Elle avait alors 25 ans. Se souvenant de son stage chez DCNS, elle a soumis une candidature et a obtenu un poste en tant qu'ingénieure structure dans le projet de transfert de téchnologie pour les sous-marins nucléaires brésiliens. « Mais vous vous y connaissiez en sous-marins ? » lui demande-je. Elle sourit largement et remarque qu '« il existe très peu de cours de conception de sous-marins dans le monde, vous pouvez donc apprendre sur le tas ». Mais le client, des militaires brésiliens nettement plus âgés qu'elle envoyés en France pour apprendre les secrets de la construction d'un sous-marin nucléaire, s'attendaient à être instruits chez DCNS par de vieilles mains très expérimentées aux cheveux blancs plutôt que par une jeune femme. « Au début, les relations étaient extrêmement conflictuelles en raison de l'écart entre ce qu'ils attendaient et ce que nous avions initialement préparé lors du transfert de technologie. » Elle allait au travail tous les matins « sans vraiment traîner les pieds mais sans beaucoup d'enthousiasme non plus » avoue-t-elle, jusqu'au jour où elle s'est évanouie devant eux. La confiance a progressivement pu être rétablie après quelques cours supplémentaires et des ajustements de fonctionnement, alors quand est venu le moment pour déménager l'instruction vers São Paulo, les Brésiliens l'ont expressément demandée.

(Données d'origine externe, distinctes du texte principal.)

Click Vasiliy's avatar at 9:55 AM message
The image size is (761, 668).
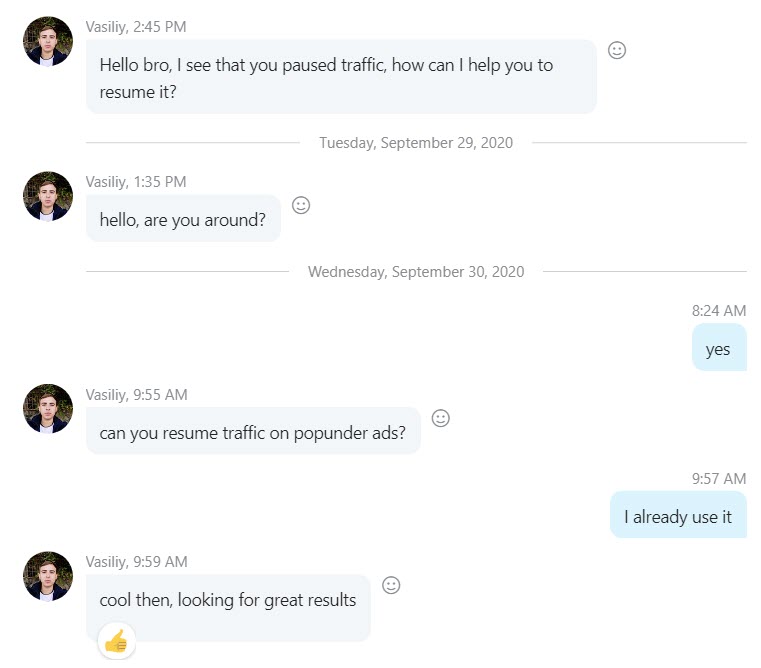tap(48, 409)
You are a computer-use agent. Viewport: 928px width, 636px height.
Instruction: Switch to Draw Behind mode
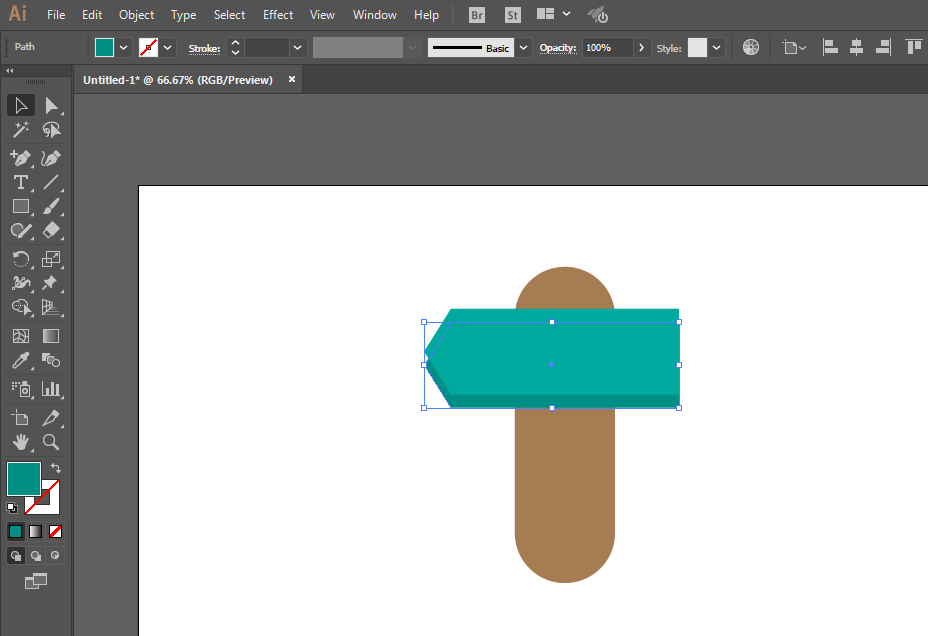[x=36, y=556]
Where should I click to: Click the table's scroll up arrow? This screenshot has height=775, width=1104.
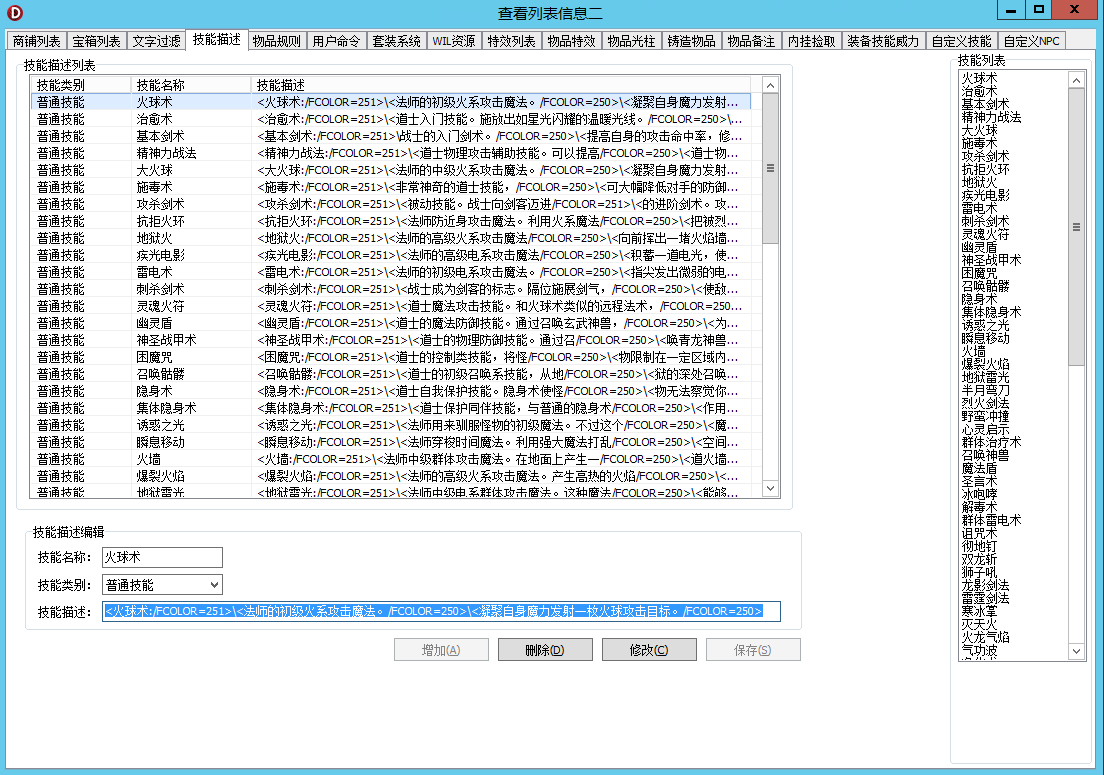coord(770,86)
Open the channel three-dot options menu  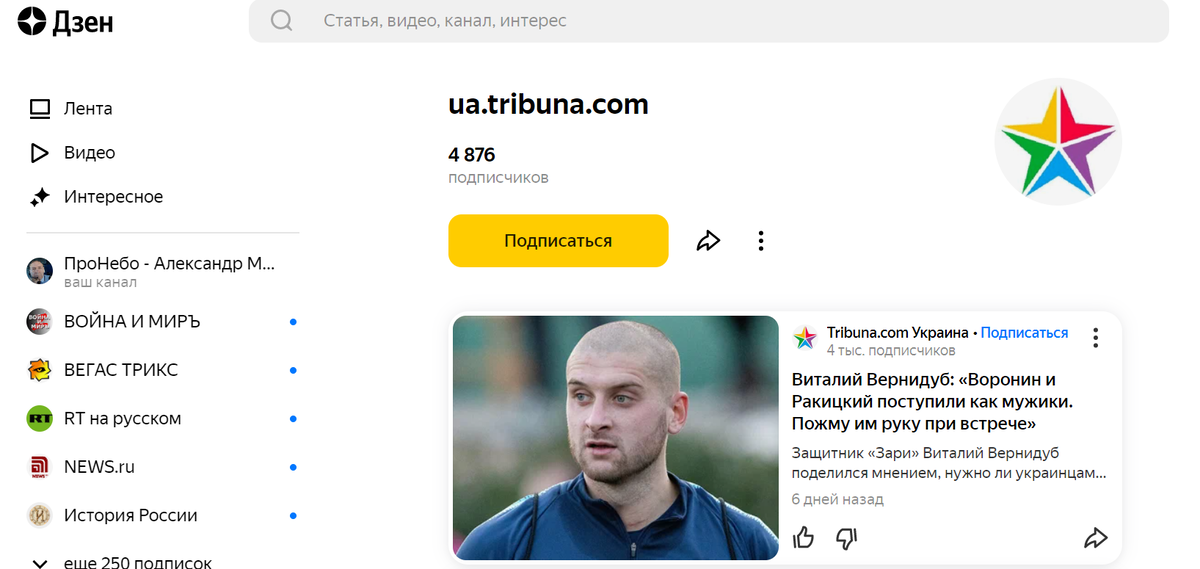(x=761, y=241)
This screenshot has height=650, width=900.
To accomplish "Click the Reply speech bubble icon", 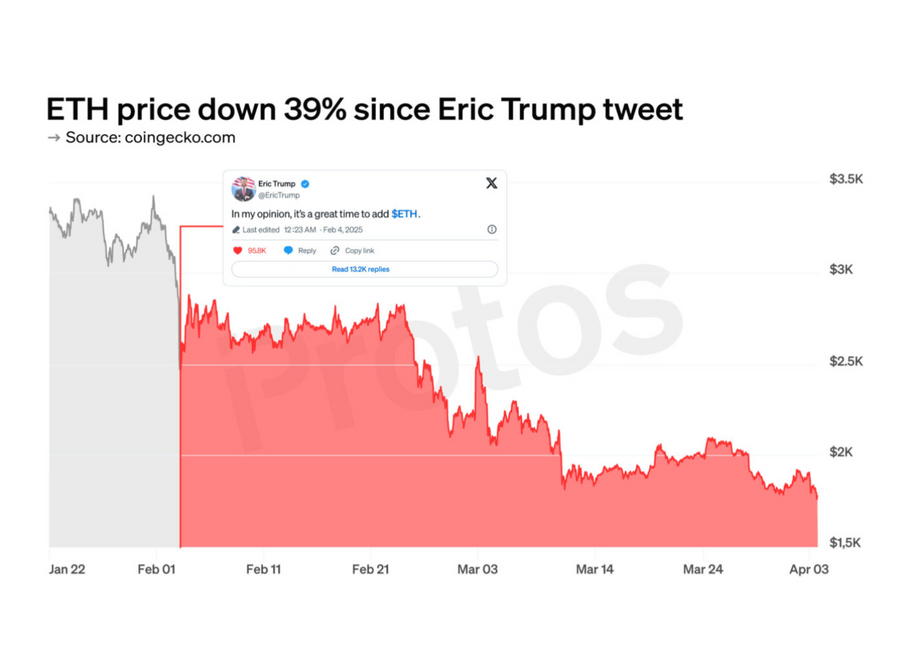I will tap(288, 250).

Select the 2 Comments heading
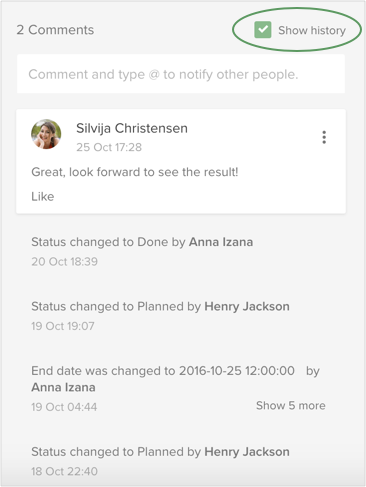55,30
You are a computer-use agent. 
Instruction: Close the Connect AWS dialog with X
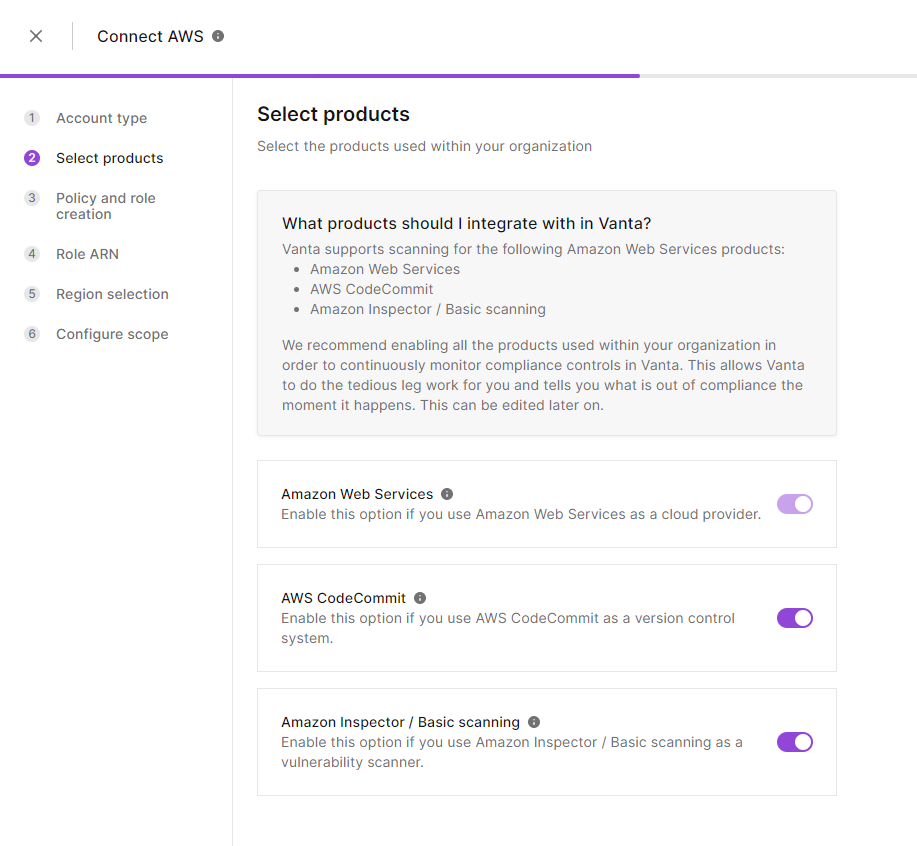pyautogui.click(x=36, y=36)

Elle passe ensuite un an à São Paulo seule, son compagnon restant en France. «Toute cette expérience m'a appris à gérer les conflits et aujourd'hui, je suis mieux en mesure de gérer les situations conflictuelles », fait-elle remarquer doucement, ce qui pourrait se révéler utile avec ses enfants de 1 et 3 ans ! Les tâches familiales sont réparties de façon équitable entre son compagnon et elle, chacun prenant un congé deux mercredis par mois pour rester à la maison avec les petits.

À son retour du Brésil en juin 2013, Stéphanie a été nommée responsable de la conception en tant qu'architecte naval des sous-marins en service vendus par Naval Group. « Une sorte de service après-vente, si vous voulez », explique-t-elle.

En mars 2016, il était temps d’évoluer. Elle a migré vers le secteur des navires de surface. Elle est devenue aujourd'hui la cheffe de bord de la 9e frégate FREMM, « Alsace ». Cela veut dire qu'elle assume la sécurité de la main-d'œuvre, l'organisation du travail et la compatibilité des activités sur le chantier (par exemple pas de peinture et de soudure en même temps). « Je suis également chargée de veiller à ce que les différentes phases de travail soient achevées à temps, de sorte que les principales étapes telles que le lancement ou le premier essai en mer se déroulent dans les délais », dit-elle.

Le 1er avril, elle changera de nouveau d'emploi pour un poste où elle abandonnera casque et bleu de travail : directrice de projet Patrouilleurs. « En d'autres termes, je vais devoir définir la meilleure stratégie pour gagner le contrat ! » 

Tout cela parce qu'elle est partie naviguer un jour ! Ah oui, elle est aussi forte en maths.